The presence here of what I had feared most — rabid European tourists and ego-driven nuevo-hippies everywhere — has indeed come to pass.

I originally planned on staying in India for 2 full months practicing my yoga and getting some further training should I ever wish to pursue it as a career in the future. However, I’ve since learned that most of the yoga ashrams and schools here — and especially those specializing in Ashtanga Vinyasa Yoga, which is what I practice — are a complete farce.

On the one hand are the loads and loads of ‘yoga centers’ catering to all these Westerners who have been led to believe that the best practitioners MUST be in India since that’s where modern yoga developed. That’s complete bullshit. My brief experience has confirmed what others have told me — you can probably get just as good, if not better, training anywhere else in the world.

Then, on the other hand is the fact that yoga practitioners here, and especially in Mysore, which is known for being ‘ground-zero’ for ashtanga training, in fact produces bigger egos than true ashtaga yogis.
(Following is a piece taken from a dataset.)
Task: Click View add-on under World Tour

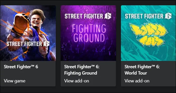Action: tap(137, 81)
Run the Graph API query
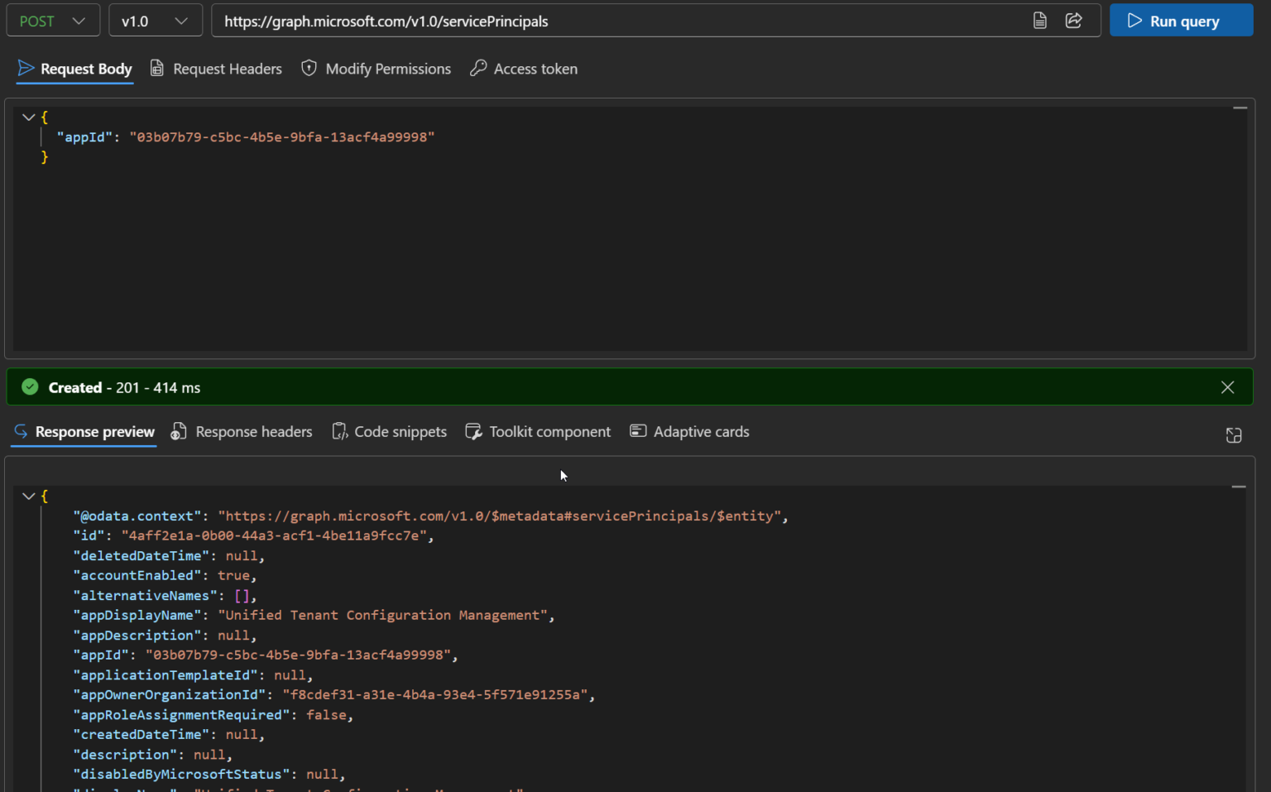 coord(1181,20)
Most of the guys here project a real ego-driven sense of “I’m more at peace than you are, and I can prove it!!” Fuck that, if I wanted to sit in a room full of bitches comparing how flexible and happy they are about living with no money, I could have gone to any ONE of the many fabulous nude bars in Miami and had a much (much) better time.

I know, I know … don’t be hatin’ on India. Yeah, I guess you’re right … it’s not ALL that bad.

I mean, the food here is probably some of the best in Asia — I actually enjoy eating vegetarian cuisine when it’s prepared THIS good. Plus, all the wannabe hippies with their long flowing gowns and ponytails DO make for excellent dinner theatre. And as an added bonus, all the garbage burning throughout the day makes for an absolutely beautiful sunset.

Okay, granted, you really shouldn’t go into the ocean unless you want to bring a pet parasite back home with you. But then again, the numerous packs of stray dogs and the occasional elephant you may encounter whilst trying to walk back to your room will more than make up for any ‘wildlife’ you may otherwise be missing underwater.

So, rather than stay here any longer than necessary, I’m going back to Thailand in a couple weeks to meet up with friends from Singapore before they all head back to states for good.

I’ve got a multiple entry 3 month visa, but I’m not really sure for how long — or even if — I’ll head back to India. Moreso, given the continuing escalation of violence in Sri Lanka (one of the same private buses that I took to leave Kandy on 1 February was blown up by Tamil terrorists the VERY next day, killing 18 people and injuring 55), I fear it’s not safe to travel there again until it all resolves itself. Instead, I will go back through and pick up my surfboards on my way to Thailand.

I’m sorry, I don’t mean to be a hater, I’m just drawn that way.